When you purchased a plot of land or sim in Second Life, planning the layout and terrain is the next step. It can be a chore coming up with ideas for those that do not know how to create terrain. The next option would be is to hire an expert and spend money you could be saving if you can do it yourself.
You can teleport around Second Life and visit places that has been terraformed beautifully. Maybe ask a sim.land owner where they purchased their terrain products to help you with your design.If click on edit and check most of the terrians you can find out who created them.
Alex Bader owner of Studio Skye specializes in terrain products.
I spoke to Alex to get an insight into landscaping in Second Life style.
Piers. Hi Alex, Can you tell us a bit about yourself?
Alex Bader. I trained as a graphic designer and I've worked in design and photography for most of my career. Living in a rural location, surrounded by hills and forest, I enjoy landscape photography (and sometimes painting too).
Piers. Can you tell us a bit about your business in SL and how it came about?
Alex Bader. I've been in SL for seven years now. I was initially fascinated by the idea of selling virtual land. It was such a crazy notion but is somehow captured my imagination. After a couple of months, mucking around in sand boxes building space craft and block towers, I bought a piece of virtual real estate on the mainland - a cliff setting - split it in two, built two villas, landscaped the plot then sold both of them - doubling my investment. From then I was hooked and soon after started Skye Estate.
The estate ended up at about 14 sims with dozens of residents - small, in SL terms but as each plot was a custom built property you can imagine the work involved.
It's always been design led - that's what I love and enjoy. There were loads of estates selling squared off plots - I made it my mission to inject a bit of natural beauty and drama into the land business.

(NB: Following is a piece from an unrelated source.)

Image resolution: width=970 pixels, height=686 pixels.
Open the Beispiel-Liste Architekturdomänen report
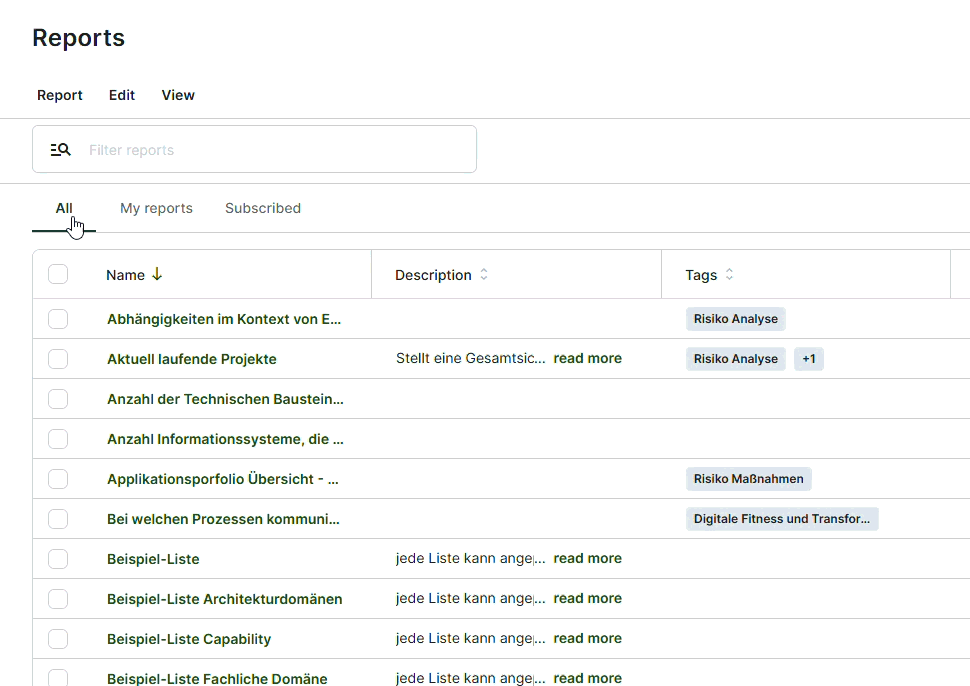click(224, 599)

It has to be said that making handcrafted custom properties was difficult to juggle financially but I didn’t care. It was fun and rewarding in its own way and as long as I kept buying, building and selling, it worked for me.
Then I discovered the joy of building and selling prefabs - Skye Castles was born.
Eventually it dawned on me that I really ought to be selling texture packs - so many people had asked and I usually shrugged my virtual shoulders and said "yeah, not a bad idea, I'll do that when I finish this castle!"
I looked at the textures available and realised that there was room for something a little more creative - fashion packs, jewellery sets and decorative textures - stuff that people could get excited about using in their creative projects and maybe inspire them a little.
When Mesh came along I made the decision to invest the time learning Blender - probably the best decision I've made in recent years! I totally love mesh based modelling and the possibilities it has opened up in SL and other markets is incredible. OK, it takes me forever to make products - but the opportunity to invest time in making something special is a gift worth grabbing. I get excited about it, customers get excited about it - what's not to love!?
Piers. How important is good terrain textures?
Alex Bader. If you have any sort of landscaping project, use terrain texture to create your base – This is very important. When I started terrain design, I found myself looking for textures I could blend to give more natural variations. Sand to bright grass to rock is not so realistic. So my terrain sets all have a range of textures which blend smoothly. I also now use a lot of mesh pieces to add detail and those subtle variations provide a way of creating a sense of natural richness. Natural terrain does not comprise of four basic textures, and neither should SL terrain!
Piers. If someone wanted to terraform their land or sim what would be your 3 top tips in starting?
Alex Bader. Start with a rough plan - not too detailed, not too vague - you need a concept rather than a microscopically detailed plan.
- Start big! DO the big earthworks first - quickly hack out the shape of the whole sim. Don't get too detailed too quickly.
- Go with the flow. Once you have the basic shape, relax and let the detail work round that form. Think of the terrain as a natural form that detailed elements play off of - you often get surprising results as you encounter interesting forms close up.
Piers. Working with mesh now for terrain do you feel this has helped improve the look and feel of terraforming or has not made any difference?
Alex Bedar, I can't over exaggerate how much difference mesh has made. I'm finishing my new tropical sim which has maybe only 20 to 30% of exposed SL terrain. The rest is mesh overlay. Full physics mesh pieces allow me to make detailed landscapes with realistic terrain detail - that avatars can walk on (quite important that!).
Piers. What's next for you and your business for the rest of 2013 and beyond?
Alex Bader. I'm currently expanding my winter range but also working on a new tropical range - I the new tropical sim will be open soon. There will be loads of tropical flora as well as a new tropical beck kit, off-sim islands and reefs, buildings, underwater feature… the possibilities are endless!
Alex’s creations are one of the best terrain product in Second Life due to the fact it looks real which to me is very important when trying to recreate anything in Second Life.
This is also proven by the amount of people who have purchased and use Studio Sky products.